Exercise aim:
Reproduce the following records exactly from the line containing "О поликлинике (993, 172)" onward, ending with the last line and including it.
-- Given entries follows --
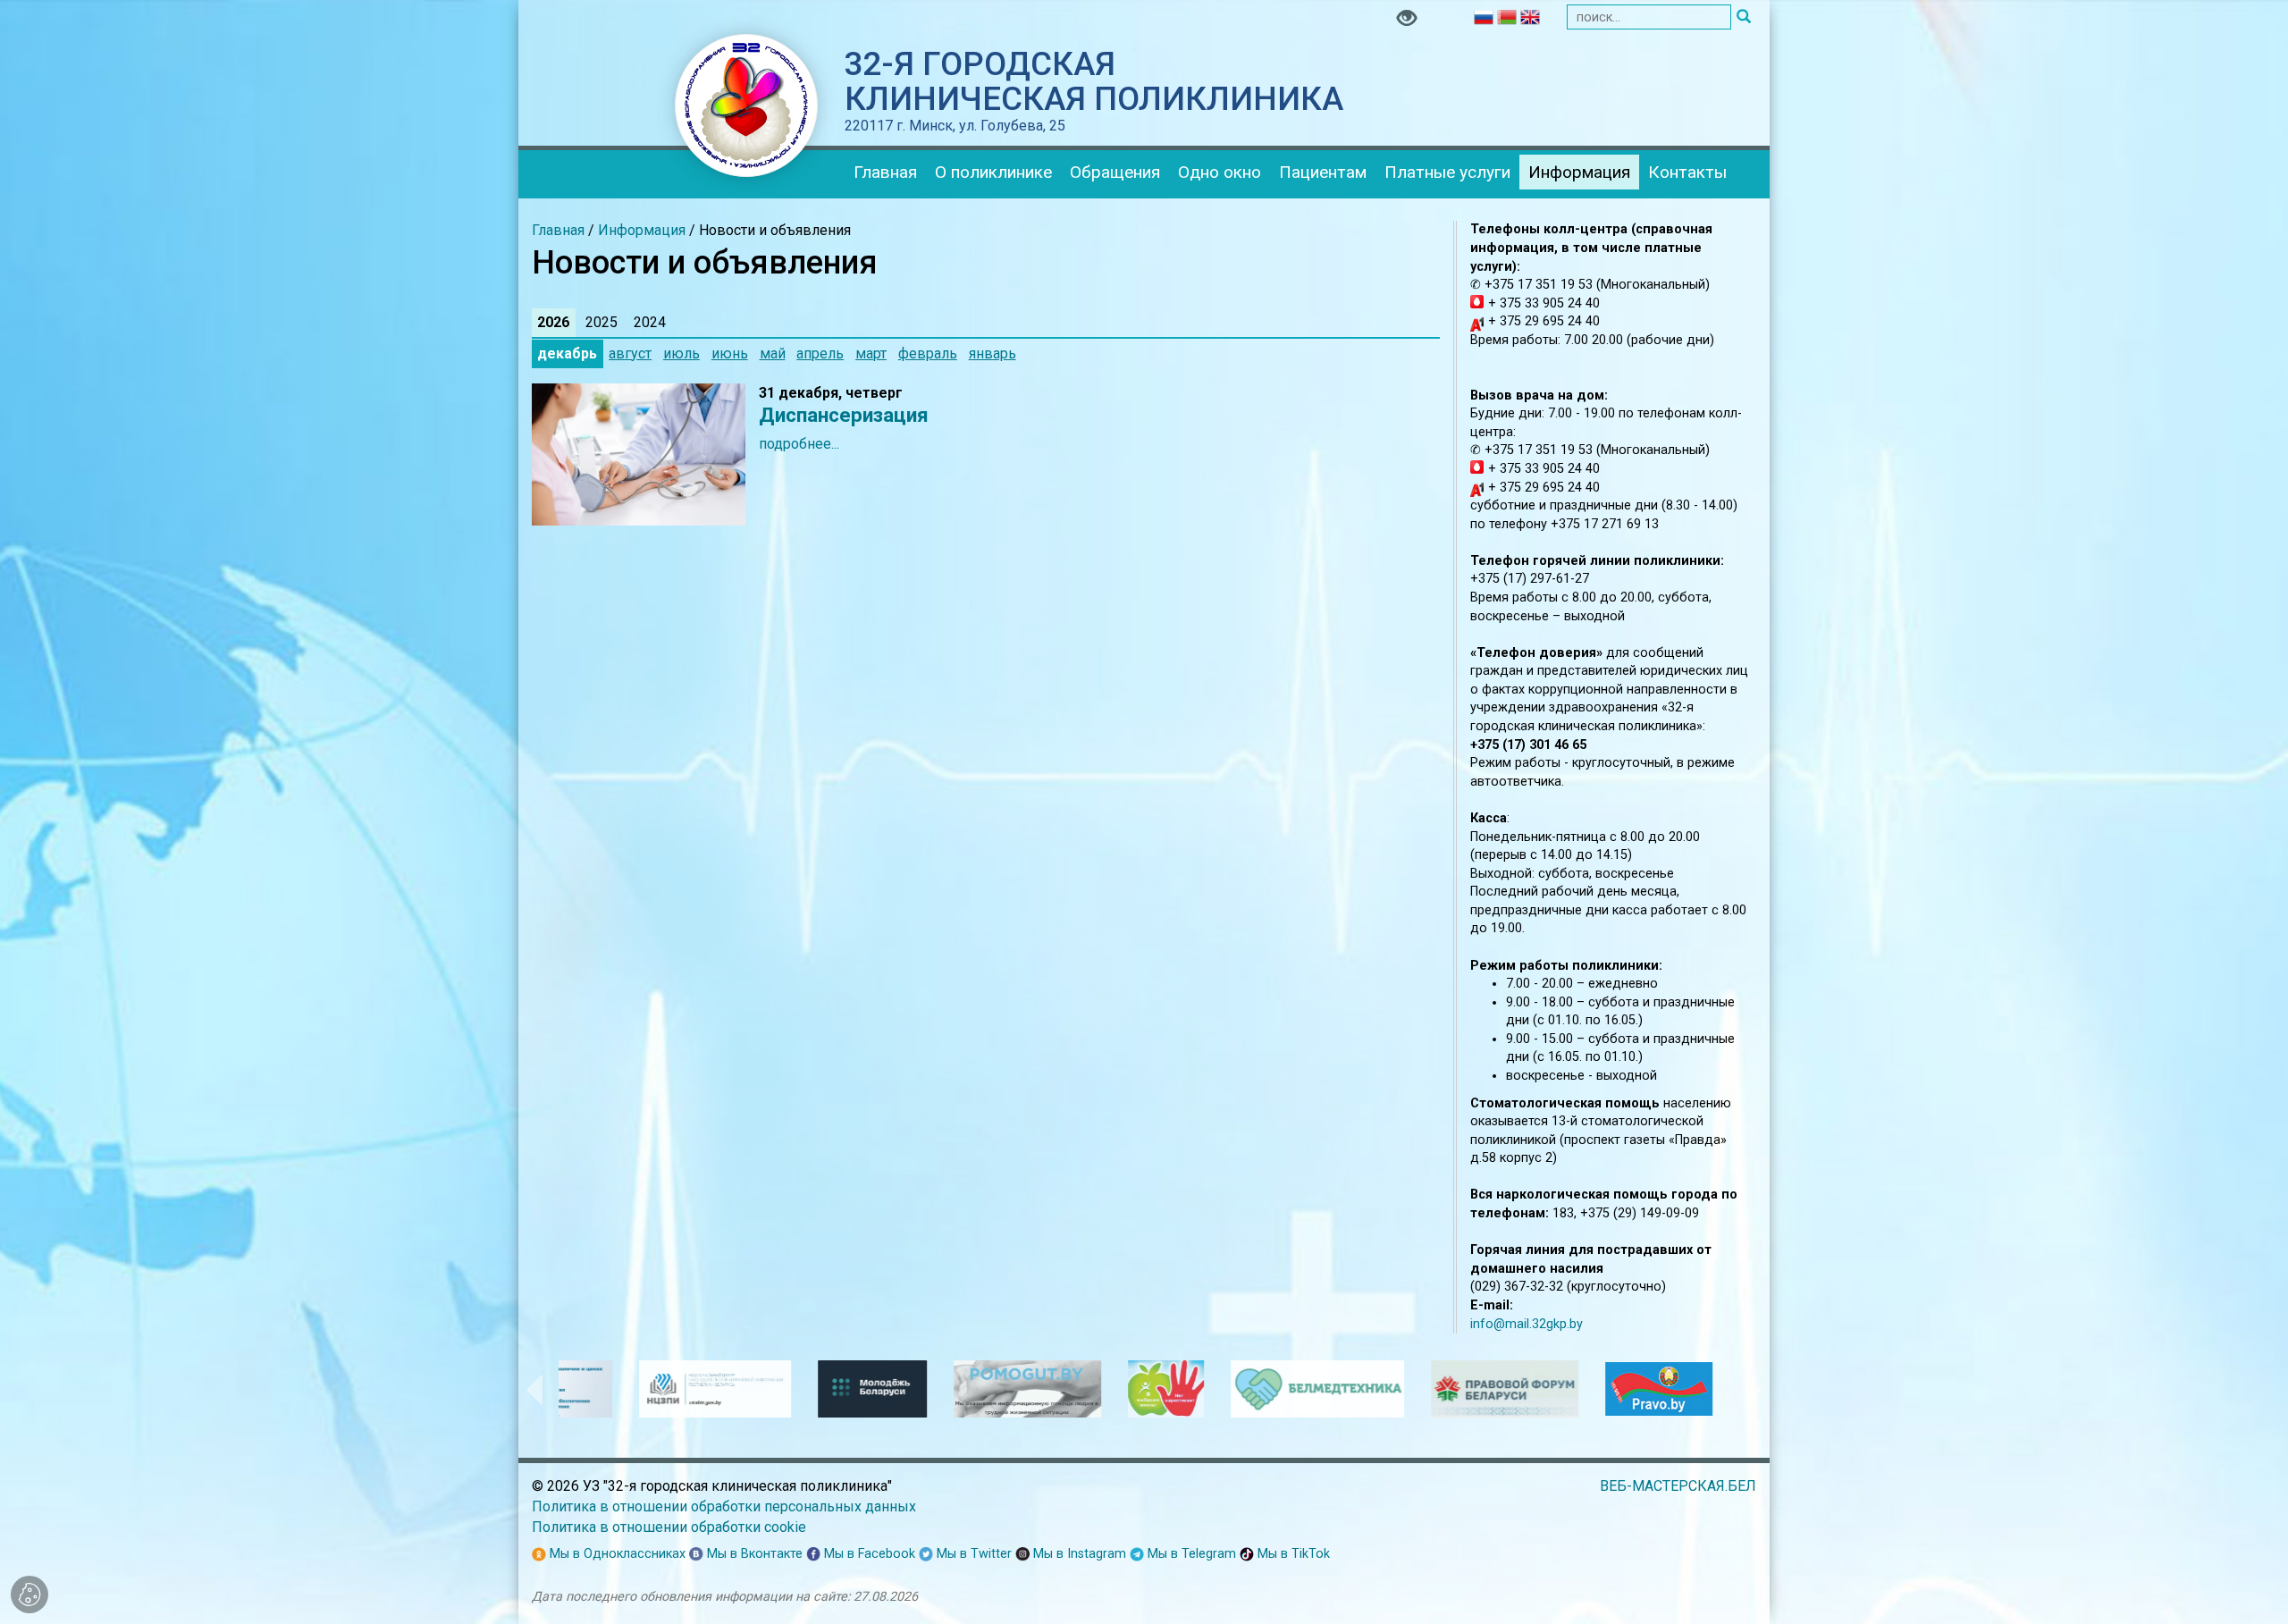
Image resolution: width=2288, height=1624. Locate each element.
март (871, 353)
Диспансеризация (844, 414)
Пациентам (1323, 172)
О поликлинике (993, 172)
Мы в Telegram (1190, 1554)
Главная (885, 172)
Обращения (1115, 172)
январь (992, 353)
-- Given entries concluded --
Response to this exercise:
О поликлинике (993, 172)
Мы в Telegram (1190, 1554)
Главная (885, 172)
Обращения (1115, 172)
январь (992, 353)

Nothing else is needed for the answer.